▸ **Aim of the exercise**: The listing below holds a line with "United Venture Development (1316, 1449)" and a line with "sales@the-meyerblue.com.sg (1611, 1217)". Reproduce those two lines exactly, plus everything between them.

▸ **Material for this task**:
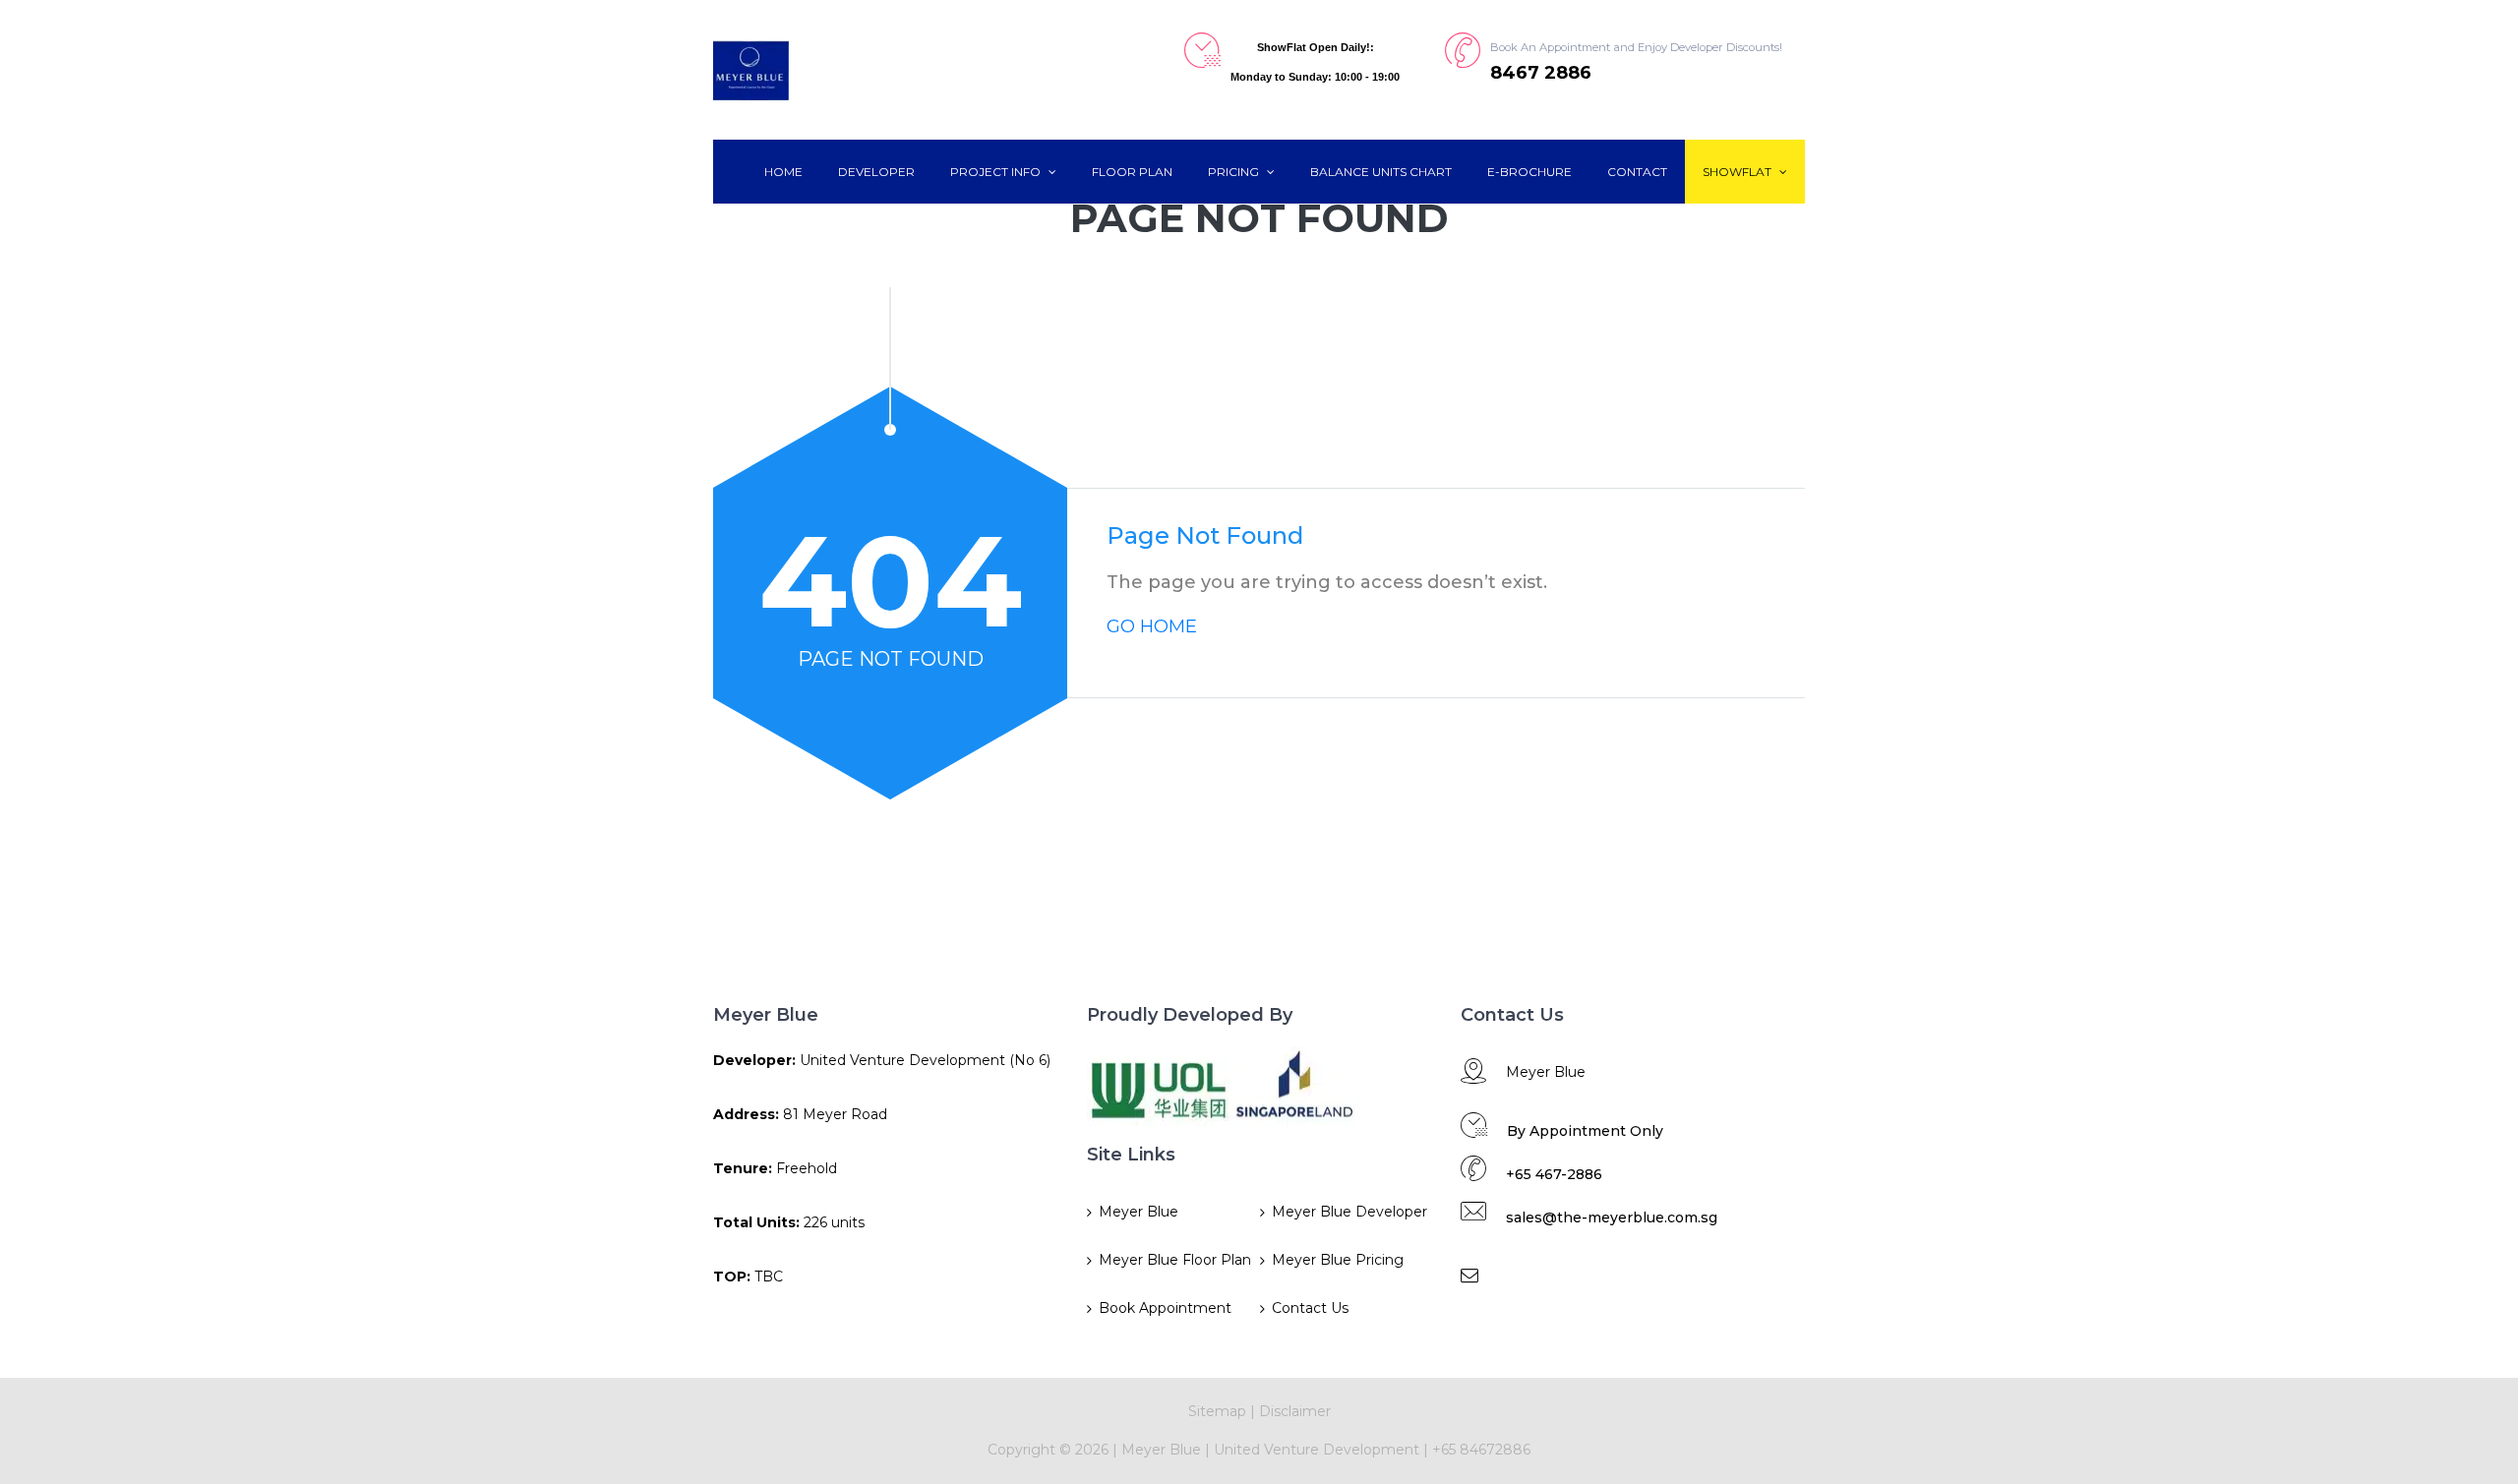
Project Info (997, 171)
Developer (876, 171)
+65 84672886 (1481, 1449)
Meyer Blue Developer (1349, 1211)
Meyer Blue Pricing (1338, 1260)
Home (783, 171)
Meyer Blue (1138, 1211)
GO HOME (1152, 626)
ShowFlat (1738, 171)
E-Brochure (1529, 171)
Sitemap (1217, 1411)
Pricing (1235, 171)
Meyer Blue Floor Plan (1175, 1260)
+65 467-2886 (1554, 1174)
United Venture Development (1316, 1449)
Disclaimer (1295, 1411)
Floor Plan (1132, 171)
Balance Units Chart (1381, 171)
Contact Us (1310, 1308)
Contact (1637, 171)
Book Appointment (1165, 1308)
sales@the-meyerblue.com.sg (1611, 1217)
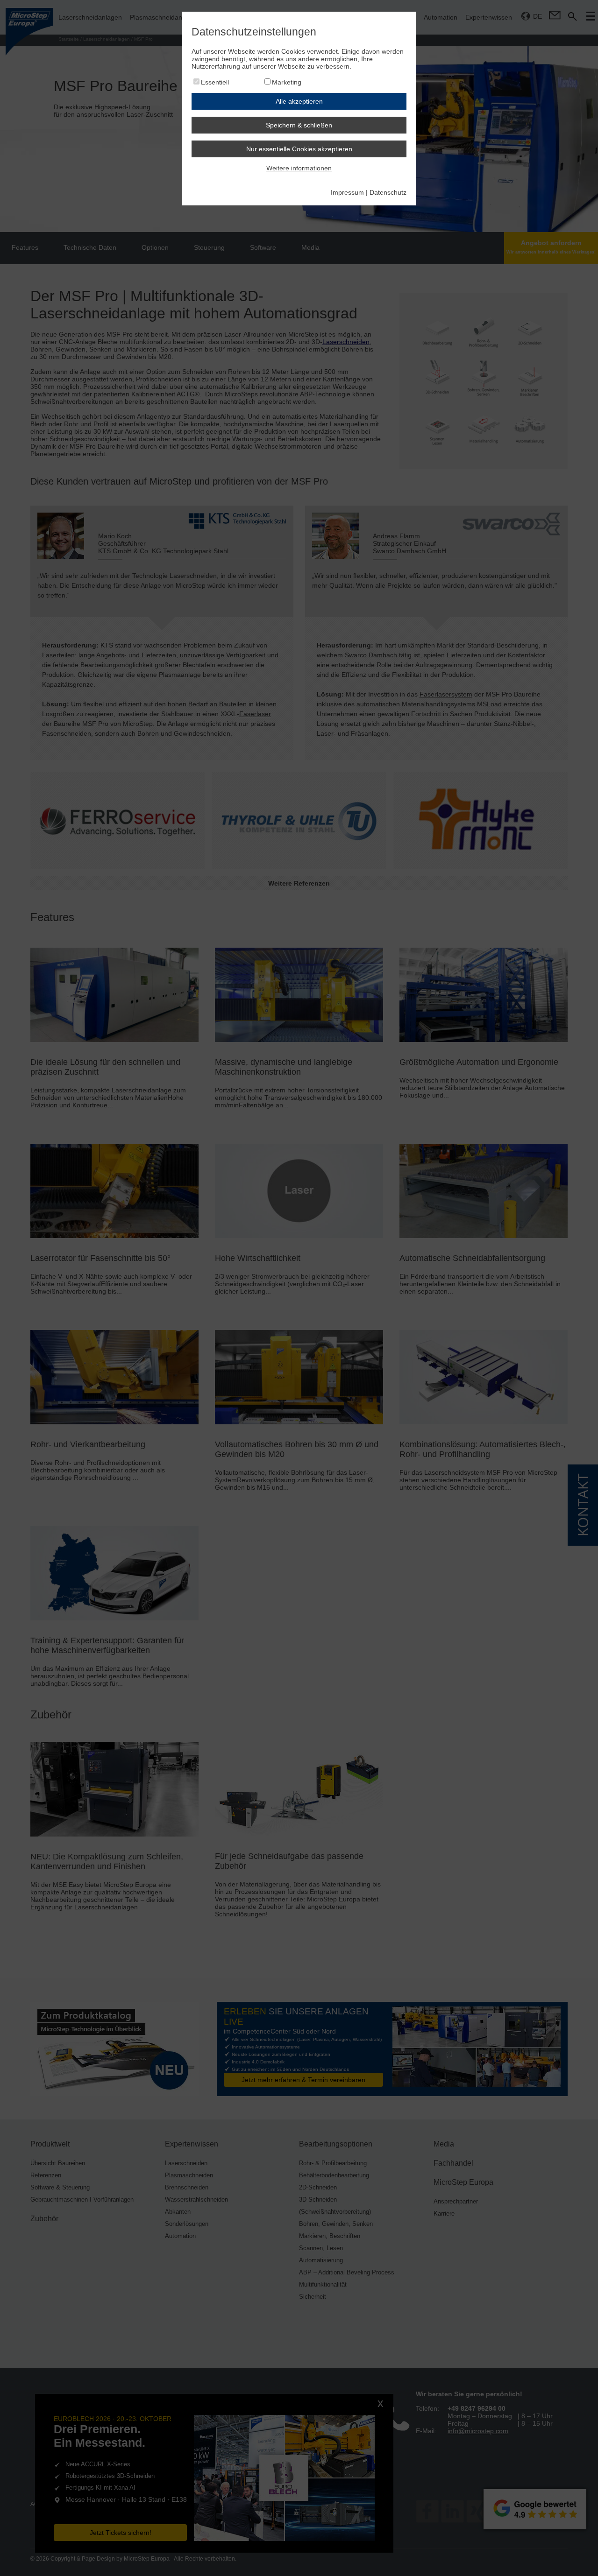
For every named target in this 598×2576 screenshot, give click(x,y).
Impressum (347, 192)
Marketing (286, 82)
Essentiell (215, 82)
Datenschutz (388, 192)
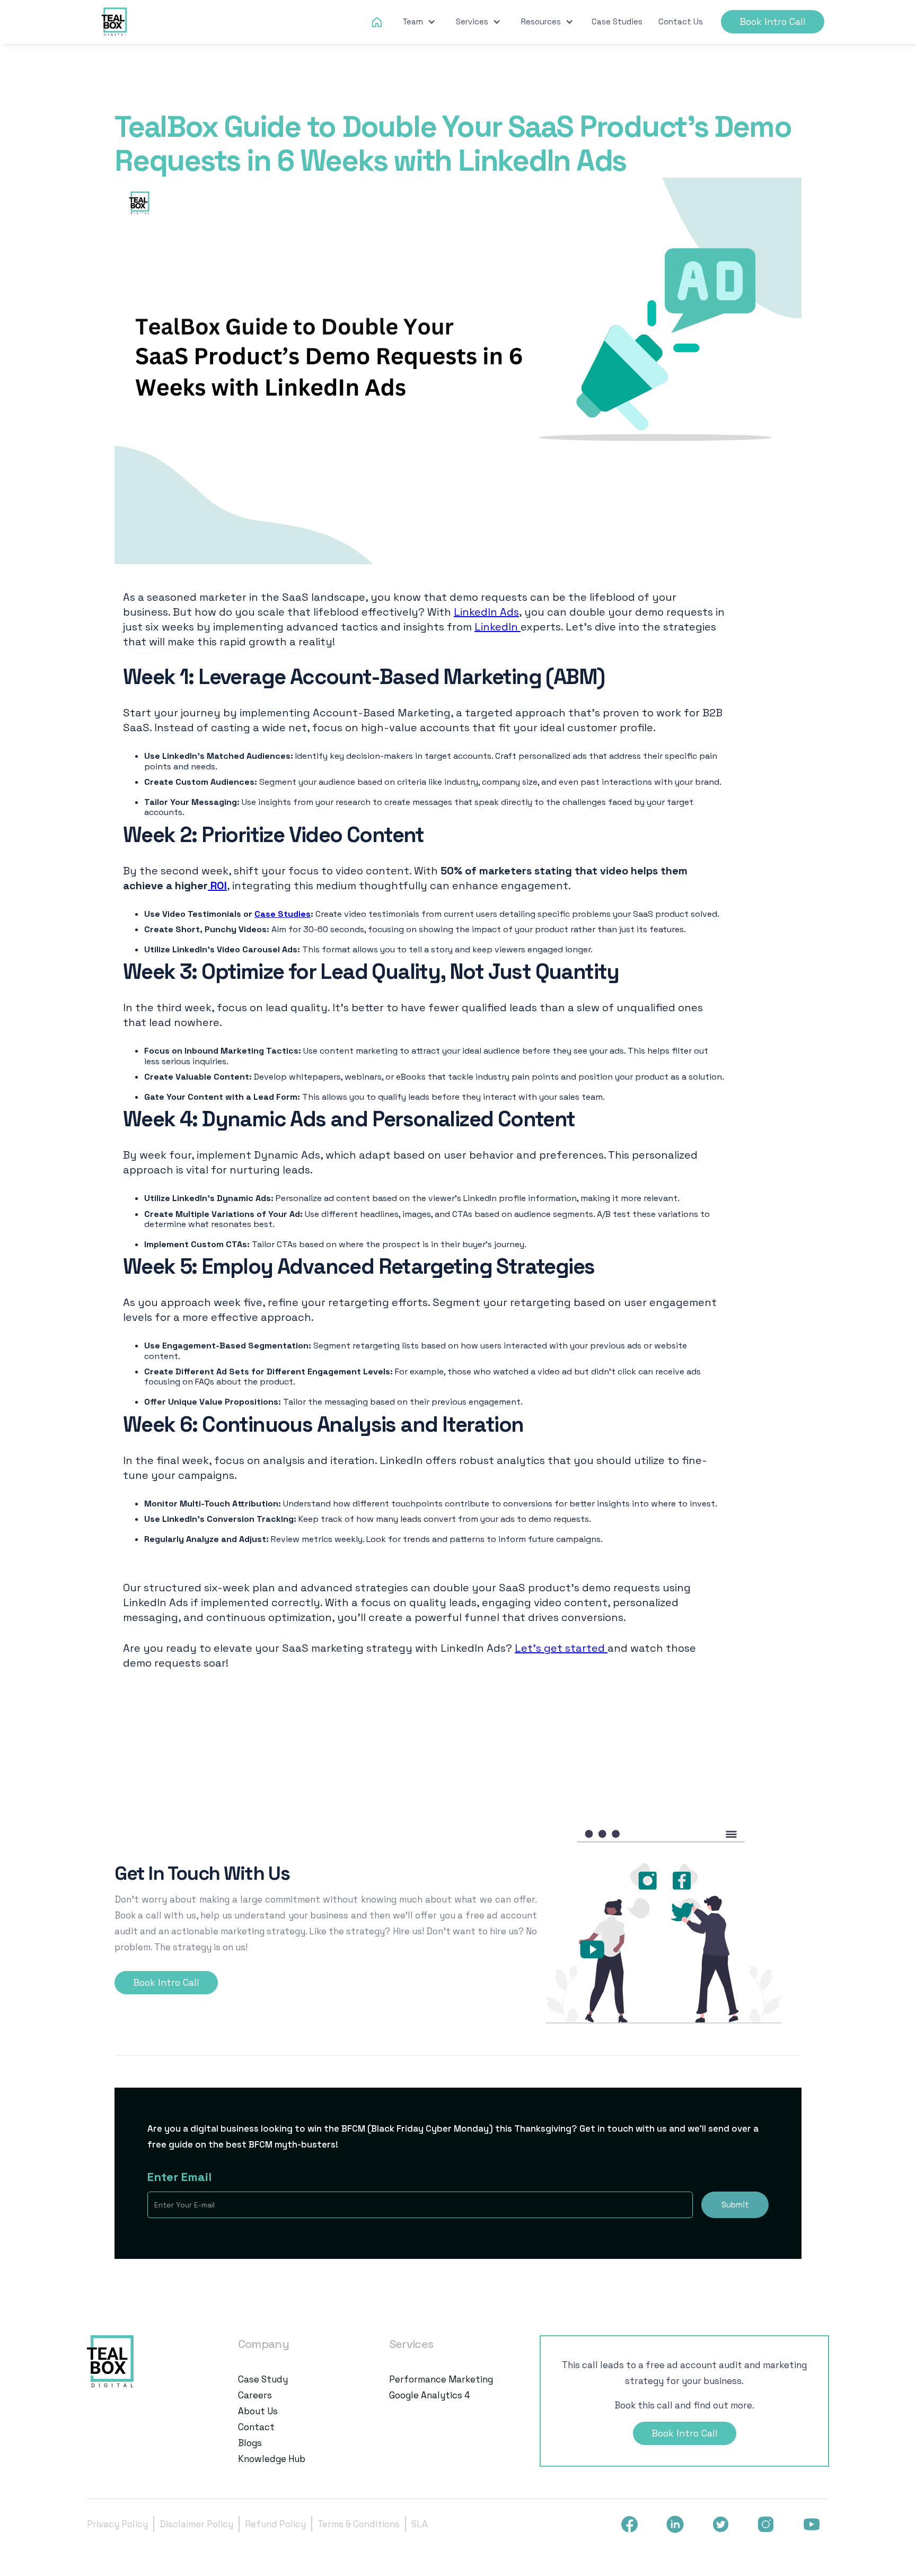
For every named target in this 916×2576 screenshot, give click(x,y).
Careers (255, 2395)
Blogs (250, 2443)
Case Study (263, 2379)
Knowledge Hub (271, 2459)
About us (258, 2411)
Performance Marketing (441, 2379)
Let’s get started (561, 1648)
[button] (419, 21)
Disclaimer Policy (196, 2524)
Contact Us (680, 21)
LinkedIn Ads (486, 612)
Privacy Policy (117, 2524)
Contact (256, 2427)
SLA (419, 2524)
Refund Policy (275, 2524)
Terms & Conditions (359, 2524)
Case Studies (617, 21)
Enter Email (179, 2176)
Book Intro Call (772, 22)
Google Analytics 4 (429, 2395)
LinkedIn (497, 627)
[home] (115, 22)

▸ **Finished exercise**:
United Venture Development (1316, 1449)
Disclaimer (1295, 1411)
Floor Plan (1132, 171)
Balance Units Chart (1381, 171)
Contact Us (1310, 1308)
Contact (1637, 171)
Book Appointment (1165, 1308)
sales@the-meyerblue.com.sg (1611, 1217)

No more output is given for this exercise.